▶ _PROBLEM REQUIREMENTS_: Copy the stretch from the start of the entries through the line containing "(x=932, y=568)", changing nothing except the coordinates in the answers. Scale each of those coordinates by 1.8 and round to whole numbers, with halves rounded up.

▶ _DATA ROWS_:
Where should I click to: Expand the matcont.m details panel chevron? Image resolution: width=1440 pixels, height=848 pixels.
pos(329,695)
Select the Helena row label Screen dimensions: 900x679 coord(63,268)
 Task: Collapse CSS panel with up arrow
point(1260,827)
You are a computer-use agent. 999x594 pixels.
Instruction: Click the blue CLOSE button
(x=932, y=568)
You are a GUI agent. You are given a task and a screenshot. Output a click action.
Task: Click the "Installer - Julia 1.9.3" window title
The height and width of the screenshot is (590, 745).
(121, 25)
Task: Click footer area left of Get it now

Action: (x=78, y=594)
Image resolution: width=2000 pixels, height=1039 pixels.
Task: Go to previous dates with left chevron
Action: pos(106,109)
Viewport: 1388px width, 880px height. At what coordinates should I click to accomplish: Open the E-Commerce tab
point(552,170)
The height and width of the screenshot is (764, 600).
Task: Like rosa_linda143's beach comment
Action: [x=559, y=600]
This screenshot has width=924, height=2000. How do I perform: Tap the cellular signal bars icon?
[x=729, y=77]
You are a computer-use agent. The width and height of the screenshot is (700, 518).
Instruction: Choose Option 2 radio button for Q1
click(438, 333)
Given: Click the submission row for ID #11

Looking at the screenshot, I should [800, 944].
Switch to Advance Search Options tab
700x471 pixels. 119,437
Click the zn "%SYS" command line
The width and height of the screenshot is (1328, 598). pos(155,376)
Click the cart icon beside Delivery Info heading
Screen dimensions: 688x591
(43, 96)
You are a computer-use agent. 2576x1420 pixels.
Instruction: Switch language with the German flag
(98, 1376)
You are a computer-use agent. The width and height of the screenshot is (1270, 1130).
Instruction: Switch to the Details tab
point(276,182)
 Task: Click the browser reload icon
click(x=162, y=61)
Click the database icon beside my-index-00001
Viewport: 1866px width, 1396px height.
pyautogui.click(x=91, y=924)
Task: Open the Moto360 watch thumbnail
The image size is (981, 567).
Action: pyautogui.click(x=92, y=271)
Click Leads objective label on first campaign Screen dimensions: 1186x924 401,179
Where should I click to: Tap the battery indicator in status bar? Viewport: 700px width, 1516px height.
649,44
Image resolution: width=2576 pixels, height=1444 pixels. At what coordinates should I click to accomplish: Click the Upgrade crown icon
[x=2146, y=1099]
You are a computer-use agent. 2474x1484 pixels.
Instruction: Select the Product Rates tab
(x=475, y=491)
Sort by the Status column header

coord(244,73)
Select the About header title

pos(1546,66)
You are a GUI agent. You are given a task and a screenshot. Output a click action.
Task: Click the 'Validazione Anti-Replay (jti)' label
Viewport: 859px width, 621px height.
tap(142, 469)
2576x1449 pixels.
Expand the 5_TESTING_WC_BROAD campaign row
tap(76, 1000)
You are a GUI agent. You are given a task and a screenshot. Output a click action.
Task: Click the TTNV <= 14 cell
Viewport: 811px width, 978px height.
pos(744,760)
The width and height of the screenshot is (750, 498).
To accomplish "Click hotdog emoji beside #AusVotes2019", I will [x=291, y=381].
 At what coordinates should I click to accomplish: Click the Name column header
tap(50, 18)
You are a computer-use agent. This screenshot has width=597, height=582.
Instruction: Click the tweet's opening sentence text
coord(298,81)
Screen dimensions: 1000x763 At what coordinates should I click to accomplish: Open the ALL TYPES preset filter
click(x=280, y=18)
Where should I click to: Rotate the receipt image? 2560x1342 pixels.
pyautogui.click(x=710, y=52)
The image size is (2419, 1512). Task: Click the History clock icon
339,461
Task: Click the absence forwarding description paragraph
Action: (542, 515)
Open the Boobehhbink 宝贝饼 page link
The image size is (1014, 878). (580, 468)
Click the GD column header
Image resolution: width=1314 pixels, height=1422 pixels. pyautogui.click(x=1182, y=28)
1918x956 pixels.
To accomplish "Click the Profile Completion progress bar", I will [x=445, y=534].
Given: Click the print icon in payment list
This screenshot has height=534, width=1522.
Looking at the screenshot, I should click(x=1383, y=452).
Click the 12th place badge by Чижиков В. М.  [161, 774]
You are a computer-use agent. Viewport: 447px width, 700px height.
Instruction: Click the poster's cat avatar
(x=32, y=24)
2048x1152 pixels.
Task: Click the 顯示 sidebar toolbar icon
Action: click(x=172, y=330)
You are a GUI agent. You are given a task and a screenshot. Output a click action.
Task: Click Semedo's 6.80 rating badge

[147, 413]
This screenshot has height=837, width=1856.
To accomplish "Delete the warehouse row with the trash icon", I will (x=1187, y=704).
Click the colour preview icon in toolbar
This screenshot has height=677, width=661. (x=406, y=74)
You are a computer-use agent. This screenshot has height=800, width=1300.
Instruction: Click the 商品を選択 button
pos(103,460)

▶ _IN RESPONSE_:
Where should I click to: Expand the matcont.m details panel chevron? Image resolution: width=1440 pixels, height=848 pixels.
pos(592,1251)
Select the Helena row label Screen dimensions: 900x679 coord(113,482)
 Task: Collapse CSS panel with up arrow
point(2268,1489)
You are a computer-use agent. 999x594 pixels.
Instruction: Click the blue CLOSE button
(x=1678, y=1022)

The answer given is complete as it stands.